Exercise
Continue the post about undoing batch edits across many files in vim, starting right after its last sentence.

I'm using vim all the time for text editing these days, and have a particular use case: editing a dataset using successive commands. The main problem, as often, is fixing things, ideally rather quickly.
The picture is this:
- a folder with a number of files, e.g. 1000, that need to be cleaned-up / formatted.
- the cleaning process is quite empirical: checking files, seeing things that need to be changed/erased, thinking of the regex to do it, applying it to the dataset.
I am aware, and use, batch commands as described in these lovely answers here and here, and am in awe at the variety of approaches one can have using bufdo, argdo, windo, tabdo, cfdo or lfdo.
The slight issue, however, is that if you try to undo what you just did, by doing bufdo undo, that command has no memory of the previous batch command, and so if one file was changed by the next-to-last (good) regex, but not by the last (misguided) one you applied because their was no match, then the next-to-last (good) one will be undone, alongside all the undo-s you want in all the files that have been changed by the last misguided regex.

Supplied data

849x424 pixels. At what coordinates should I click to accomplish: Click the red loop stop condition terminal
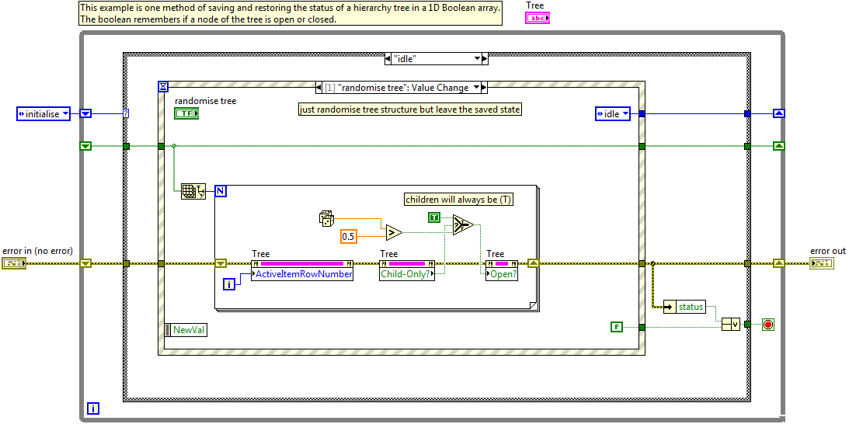[x=768, y=325]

Written answer
However, there's one thing that I haven't yet come across, which is a way to streamline the use of batch commands like bufdo so that:
- it is easy and clean to undo (and would lead to a navigable undo tree for the dataset, as it were, not just for individual files).
- maybe it would be possible to see which files have been changed and where are the modifications (seems like a good use for the quickfix/location lists), so that it is possible to apply the regex, go have a quick look to see if everything is fine, before editing further.
I saw somewhere, sadly I can't find it any more now, that I could use git and commit at each step, but that's very slow compared to a do/undo workflow.
Any ideas? Thanks in advance for any feedback! Not sure if I'm confident yet to actually write such a plugin, but leads on how to start doing that could also be welcome.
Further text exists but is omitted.